Right in line with this was the understanding that effective use of such skills would require enough time to spend with each patient. After all being a good clinician takes time. Practicing evidence based medicine takes time. This led early programs to define who and what they were clinically and to carefully structure coverage arrangements with appropriate restrictions. No one in their wildest imagination had any notion of taking over the hospital or admitting for everyone. At least not in the beginning. But hospitalist leaders started planting the seeds of that idea a few years ago.
I saw trouble brewing then and have blogged my concern many times since. I once made fun of the trend I observed as the hospitalist role was devalued and transitioned from expert clinician to utility player:
Hospitalist skill set, year 2000:
Management of CAP and HCAP
Management of sepsis
Management of venous thromboembolism
Management of DKA, adrenal crisis and other endocrine-metabolic emergencies
Management of COPD, asthma and ARDS, including ventilator management
Management of renal, fluid and electrolyte problems
Management of acute decompensated heart failure
Management of toxicologic emergencies
Providing consultation for complex and difficult diagnostic problems
Providing consultation for medical complications in surgical, subspecialty and general medical patients
Hospitalist skill set, year 2010:
Tweaking Press Ganey
Tweaking clinical documentation (DRGs)
Admitology, roundology and dischargology for surgical and subspecialty patients
Cosmetic charting (performance measures)
So I recently found another published example of the trend in a recent issue of Today's Hospitalist: Universal admitters: hospitalists' new identity? The article cites the growing trend of hospitalists admitting nearly all comers regardless of the clinical need. This according to the article off-loads the specialists, expands the hospitalist's niche and serves the business needs of the institution. Several program leaders were interviewed. To their credit they paid lip service to the concerns about hospitalists becoming overburdened or taking on duties outside the scope of their training. Ultimately, though, to my disappointment, they seemed to one degree or another complicit with the new agenda.
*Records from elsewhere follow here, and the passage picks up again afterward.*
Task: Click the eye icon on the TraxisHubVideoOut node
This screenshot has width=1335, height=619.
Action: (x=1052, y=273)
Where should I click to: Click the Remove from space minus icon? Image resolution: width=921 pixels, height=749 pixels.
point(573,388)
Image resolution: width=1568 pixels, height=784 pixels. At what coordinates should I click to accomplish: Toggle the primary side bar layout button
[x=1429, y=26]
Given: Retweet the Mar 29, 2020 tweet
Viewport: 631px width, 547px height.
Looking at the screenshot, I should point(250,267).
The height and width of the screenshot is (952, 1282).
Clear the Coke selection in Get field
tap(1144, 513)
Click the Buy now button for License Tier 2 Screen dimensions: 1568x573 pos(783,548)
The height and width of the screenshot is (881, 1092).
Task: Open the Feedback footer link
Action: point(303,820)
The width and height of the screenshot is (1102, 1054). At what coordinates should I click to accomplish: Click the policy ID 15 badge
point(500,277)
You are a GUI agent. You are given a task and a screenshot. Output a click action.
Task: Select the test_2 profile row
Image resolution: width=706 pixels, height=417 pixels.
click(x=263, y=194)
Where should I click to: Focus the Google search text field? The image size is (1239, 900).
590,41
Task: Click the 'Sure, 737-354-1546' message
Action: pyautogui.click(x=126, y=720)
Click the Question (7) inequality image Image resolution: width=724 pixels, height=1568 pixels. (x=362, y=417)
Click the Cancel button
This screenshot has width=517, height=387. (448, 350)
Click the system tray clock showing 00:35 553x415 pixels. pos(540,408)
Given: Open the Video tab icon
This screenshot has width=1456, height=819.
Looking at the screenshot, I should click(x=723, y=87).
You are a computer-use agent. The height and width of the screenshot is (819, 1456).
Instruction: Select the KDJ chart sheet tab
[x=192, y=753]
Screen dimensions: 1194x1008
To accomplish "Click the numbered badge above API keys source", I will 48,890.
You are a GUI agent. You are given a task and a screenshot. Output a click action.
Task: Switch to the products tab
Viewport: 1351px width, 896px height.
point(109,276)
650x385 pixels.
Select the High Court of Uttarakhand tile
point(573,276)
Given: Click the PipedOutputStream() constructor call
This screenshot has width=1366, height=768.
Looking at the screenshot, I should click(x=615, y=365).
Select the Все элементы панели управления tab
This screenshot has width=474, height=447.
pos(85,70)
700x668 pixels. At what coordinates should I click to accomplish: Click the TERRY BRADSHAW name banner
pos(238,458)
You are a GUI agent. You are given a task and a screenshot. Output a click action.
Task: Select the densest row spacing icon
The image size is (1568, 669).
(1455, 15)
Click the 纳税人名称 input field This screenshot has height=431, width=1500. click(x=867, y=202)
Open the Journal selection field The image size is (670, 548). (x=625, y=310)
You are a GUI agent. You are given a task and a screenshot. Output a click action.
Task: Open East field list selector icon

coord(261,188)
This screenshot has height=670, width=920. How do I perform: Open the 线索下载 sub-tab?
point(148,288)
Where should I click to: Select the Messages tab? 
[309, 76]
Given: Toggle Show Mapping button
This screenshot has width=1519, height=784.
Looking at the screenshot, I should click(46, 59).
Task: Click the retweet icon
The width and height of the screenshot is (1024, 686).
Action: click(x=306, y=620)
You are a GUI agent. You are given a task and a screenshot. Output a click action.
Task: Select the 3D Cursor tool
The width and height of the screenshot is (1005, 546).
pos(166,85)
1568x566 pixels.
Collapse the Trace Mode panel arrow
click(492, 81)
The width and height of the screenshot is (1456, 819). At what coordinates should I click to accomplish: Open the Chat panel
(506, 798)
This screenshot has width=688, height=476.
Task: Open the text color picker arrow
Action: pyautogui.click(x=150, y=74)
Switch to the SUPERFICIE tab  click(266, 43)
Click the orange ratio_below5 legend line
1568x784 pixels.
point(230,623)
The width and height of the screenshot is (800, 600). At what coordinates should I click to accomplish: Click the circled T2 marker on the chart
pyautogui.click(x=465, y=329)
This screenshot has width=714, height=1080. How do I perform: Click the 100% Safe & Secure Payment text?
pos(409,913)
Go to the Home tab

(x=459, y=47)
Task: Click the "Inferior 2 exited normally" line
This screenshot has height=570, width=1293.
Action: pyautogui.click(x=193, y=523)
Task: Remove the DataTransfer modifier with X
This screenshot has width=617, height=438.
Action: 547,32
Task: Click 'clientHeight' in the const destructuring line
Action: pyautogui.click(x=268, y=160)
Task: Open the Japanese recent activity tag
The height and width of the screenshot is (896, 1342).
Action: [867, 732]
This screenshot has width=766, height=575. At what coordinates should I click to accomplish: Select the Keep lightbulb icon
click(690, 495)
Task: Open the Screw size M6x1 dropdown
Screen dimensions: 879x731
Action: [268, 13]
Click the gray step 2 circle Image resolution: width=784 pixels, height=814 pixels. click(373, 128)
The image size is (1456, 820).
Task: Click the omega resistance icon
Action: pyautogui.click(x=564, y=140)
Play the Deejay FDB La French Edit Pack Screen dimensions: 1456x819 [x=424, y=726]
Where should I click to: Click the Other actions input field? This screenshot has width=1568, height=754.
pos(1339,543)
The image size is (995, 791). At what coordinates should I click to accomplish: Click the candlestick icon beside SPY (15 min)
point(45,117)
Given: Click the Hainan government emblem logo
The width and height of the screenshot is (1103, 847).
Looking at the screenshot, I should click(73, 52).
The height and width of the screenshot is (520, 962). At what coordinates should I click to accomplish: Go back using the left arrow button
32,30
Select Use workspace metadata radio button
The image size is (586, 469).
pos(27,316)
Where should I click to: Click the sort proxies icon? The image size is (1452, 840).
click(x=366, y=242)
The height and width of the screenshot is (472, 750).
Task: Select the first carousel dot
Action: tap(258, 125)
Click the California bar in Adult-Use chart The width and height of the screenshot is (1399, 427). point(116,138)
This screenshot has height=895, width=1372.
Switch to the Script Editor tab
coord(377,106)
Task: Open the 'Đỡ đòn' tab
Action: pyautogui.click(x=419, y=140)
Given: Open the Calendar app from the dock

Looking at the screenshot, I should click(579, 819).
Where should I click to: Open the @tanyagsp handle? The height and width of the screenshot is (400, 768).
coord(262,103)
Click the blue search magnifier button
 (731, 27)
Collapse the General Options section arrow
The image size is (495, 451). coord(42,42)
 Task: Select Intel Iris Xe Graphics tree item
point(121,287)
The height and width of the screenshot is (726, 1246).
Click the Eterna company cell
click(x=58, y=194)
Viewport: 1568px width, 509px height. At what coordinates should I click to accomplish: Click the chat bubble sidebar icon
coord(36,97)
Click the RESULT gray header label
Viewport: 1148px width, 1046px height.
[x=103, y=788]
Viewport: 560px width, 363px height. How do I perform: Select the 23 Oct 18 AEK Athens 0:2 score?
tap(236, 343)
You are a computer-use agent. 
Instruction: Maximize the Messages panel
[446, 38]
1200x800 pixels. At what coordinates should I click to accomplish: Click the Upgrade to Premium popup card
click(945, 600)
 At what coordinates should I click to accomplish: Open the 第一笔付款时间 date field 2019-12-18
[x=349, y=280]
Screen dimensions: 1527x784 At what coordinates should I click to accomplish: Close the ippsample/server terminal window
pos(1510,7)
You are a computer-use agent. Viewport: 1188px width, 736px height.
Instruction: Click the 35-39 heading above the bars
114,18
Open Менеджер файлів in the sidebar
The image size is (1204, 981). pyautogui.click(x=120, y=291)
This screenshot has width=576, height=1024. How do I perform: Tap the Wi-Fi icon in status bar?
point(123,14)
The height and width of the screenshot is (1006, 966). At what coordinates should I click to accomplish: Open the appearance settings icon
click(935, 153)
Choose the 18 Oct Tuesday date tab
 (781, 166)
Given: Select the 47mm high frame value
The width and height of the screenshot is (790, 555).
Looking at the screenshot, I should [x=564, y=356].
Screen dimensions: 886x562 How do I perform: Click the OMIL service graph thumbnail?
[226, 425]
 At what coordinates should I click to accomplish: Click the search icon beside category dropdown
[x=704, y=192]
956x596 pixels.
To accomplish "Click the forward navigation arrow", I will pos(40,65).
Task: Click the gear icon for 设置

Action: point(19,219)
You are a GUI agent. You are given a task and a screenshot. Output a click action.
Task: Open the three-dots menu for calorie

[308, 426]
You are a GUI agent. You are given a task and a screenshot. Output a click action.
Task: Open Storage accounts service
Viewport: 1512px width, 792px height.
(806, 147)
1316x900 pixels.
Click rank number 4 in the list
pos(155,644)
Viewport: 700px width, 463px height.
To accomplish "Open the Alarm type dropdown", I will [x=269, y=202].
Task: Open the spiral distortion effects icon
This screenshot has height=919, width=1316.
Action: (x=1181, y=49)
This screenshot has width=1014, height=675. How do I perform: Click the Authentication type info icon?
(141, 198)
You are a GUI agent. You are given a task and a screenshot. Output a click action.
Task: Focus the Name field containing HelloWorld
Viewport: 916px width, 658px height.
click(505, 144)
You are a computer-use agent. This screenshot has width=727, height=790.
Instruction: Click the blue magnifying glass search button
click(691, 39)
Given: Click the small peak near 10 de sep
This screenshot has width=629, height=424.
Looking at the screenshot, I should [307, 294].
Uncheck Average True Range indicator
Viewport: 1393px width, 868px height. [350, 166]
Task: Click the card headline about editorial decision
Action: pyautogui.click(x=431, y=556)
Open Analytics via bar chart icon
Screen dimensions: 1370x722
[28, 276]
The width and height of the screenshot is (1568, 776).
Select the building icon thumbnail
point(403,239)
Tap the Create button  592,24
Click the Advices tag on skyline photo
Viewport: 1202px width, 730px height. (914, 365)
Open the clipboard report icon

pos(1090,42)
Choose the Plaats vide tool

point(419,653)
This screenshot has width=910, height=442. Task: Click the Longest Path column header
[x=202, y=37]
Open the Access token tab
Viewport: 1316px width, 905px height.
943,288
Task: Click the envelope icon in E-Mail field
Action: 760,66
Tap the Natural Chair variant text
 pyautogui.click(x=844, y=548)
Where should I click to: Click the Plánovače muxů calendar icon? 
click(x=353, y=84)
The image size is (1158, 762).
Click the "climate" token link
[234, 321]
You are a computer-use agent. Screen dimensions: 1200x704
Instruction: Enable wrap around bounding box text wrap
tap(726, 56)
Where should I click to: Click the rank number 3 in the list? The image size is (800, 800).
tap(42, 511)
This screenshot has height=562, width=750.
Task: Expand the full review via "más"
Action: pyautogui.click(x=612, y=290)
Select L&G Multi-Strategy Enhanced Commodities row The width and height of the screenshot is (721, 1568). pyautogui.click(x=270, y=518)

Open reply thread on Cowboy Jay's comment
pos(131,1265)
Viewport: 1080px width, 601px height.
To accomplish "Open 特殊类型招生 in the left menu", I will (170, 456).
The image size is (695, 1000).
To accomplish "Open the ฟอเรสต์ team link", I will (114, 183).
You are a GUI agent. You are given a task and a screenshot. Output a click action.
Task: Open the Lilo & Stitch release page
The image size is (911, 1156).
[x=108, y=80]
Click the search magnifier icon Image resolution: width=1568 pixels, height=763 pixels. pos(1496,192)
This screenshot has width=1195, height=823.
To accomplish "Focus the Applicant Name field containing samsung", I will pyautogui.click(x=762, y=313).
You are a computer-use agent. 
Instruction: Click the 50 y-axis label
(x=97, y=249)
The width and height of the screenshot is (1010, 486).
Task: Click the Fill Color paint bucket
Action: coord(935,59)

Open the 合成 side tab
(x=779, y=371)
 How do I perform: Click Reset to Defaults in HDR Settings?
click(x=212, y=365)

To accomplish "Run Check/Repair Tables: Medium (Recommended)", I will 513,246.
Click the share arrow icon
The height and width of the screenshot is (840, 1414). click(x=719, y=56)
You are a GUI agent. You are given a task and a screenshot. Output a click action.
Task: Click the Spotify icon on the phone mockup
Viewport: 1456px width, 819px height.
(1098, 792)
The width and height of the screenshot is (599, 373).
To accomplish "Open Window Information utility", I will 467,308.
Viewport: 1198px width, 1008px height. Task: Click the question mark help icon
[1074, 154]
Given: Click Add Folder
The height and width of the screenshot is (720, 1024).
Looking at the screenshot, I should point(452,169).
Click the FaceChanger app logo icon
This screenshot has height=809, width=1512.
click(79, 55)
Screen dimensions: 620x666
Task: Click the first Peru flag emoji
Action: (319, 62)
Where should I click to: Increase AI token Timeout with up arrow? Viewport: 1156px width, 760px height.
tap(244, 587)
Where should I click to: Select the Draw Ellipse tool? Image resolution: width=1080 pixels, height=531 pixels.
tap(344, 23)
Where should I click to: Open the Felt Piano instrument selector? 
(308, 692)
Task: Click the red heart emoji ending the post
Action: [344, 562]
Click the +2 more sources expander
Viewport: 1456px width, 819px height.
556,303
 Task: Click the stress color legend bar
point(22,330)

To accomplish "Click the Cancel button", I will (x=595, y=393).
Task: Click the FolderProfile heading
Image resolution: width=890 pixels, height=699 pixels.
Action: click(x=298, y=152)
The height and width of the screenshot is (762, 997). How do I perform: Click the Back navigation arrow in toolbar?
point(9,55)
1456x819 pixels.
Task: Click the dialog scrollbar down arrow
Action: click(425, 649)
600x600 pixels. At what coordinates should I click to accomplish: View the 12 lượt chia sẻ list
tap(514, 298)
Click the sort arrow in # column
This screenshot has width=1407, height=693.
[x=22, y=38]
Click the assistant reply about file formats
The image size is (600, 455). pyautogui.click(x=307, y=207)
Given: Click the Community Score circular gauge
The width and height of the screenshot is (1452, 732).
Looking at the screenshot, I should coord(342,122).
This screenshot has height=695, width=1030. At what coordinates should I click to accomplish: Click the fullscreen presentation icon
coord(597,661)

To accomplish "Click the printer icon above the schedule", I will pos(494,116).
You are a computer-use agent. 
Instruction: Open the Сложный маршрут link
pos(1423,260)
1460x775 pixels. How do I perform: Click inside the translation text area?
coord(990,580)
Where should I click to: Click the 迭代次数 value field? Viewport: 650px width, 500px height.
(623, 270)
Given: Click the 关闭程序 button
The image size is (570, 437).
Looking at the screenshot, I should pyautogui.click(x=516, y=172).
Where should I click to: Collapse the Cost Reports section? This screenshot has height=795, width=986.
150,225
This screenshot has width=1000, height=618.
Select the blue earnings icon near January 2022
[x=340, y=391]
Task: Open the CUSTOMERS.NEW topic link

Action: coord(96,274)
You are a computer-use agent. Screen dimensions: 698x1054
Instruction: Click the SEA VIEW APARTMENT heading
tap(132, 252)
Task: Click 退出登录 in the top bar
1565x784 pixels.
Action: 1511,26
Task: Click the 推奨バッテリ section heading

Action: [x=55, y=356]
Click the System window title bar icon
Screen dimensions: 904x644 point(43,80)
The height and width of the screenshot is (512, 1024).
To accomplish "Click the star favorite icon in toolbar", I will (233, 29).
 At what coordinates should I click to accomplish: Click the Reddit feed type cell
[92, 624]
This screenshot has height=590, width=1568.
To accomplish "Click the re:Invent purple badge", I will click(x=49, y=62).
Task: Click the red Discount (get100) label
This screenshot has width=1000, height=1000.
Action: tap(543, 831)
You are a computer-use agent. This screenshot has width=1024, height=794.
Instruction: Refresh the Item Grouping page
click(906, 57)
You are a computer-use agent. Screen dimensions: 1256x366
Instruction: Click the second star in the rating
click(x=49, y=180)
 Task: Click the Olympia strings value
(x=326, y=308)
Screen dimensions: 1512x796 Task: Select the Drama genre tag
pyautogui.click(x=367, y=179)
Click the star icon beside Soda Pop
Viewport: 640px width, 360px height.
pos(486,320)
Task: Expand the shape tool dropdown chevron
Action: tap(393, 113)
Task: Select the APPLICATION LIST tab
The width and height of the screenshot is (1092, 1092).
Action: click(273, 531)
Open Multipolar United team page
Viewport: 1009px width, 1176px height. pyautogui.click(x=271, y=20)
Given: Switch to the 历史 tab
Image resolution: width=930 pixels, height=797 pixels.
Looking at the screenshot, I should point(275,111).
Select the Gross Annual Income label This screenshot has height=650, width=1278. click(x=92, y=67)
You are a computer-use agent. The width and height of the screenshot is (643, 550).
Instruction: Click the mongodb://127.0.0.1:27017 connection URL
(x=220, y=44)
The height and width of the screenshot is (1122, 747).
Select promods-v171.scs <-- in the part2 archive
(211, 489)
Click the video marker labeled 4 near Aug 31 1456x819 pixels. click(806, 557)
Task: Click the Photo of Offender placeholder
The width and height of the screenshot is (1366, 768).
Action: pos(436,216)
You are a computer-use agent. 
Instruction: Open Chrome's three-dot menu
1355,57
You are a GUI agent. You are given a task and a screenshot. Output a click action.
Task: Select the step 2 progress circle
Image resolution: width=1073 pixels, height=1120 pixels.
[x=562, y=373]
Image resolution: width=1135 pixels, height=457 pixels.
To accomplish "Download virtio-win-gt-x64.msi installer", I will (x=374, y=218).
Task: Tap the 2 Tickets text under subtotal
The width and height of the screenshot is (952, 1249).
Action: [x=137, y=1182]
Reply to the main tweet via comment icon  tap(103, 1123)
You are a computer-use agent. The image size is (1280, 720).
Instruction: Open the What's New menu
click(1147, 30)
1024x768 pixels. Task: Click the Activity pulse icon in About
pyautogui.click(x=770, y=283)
"The greatest difficulty for hospitalist groups is not recognizing the value in being on the front lines of caring for the majority of patients," Dr. Bossard says. "Going into meetings with the idea that we're going to try to protect our turf and reduce the number of patients we carry by establishing rules to protect us won't work."
I have a little different view of protecting turf. If only the specialty services would protect their own turf! But they seem eager to give it up while hospitalists at the organizational level seem all to willing to capitulate and take it on.
Clinical skill has all but vanished as the raison d'etre for hospitalists. And in the article it's missing from the discussion of all the things the hospitalist “brings to the table,” for example computer skills:
Another factor driving hospitalists toward more admissions: Subspecialists are frustrated with electronic medical records. It makes sense to hand off the computer work associated with being the admitting physician to hospitalists, who log in much more screen time.
Though mentioned as an aside that paragraph says a lot about the changing agenda: the move toward hospitalist as secretary, H&P provider and off-loader.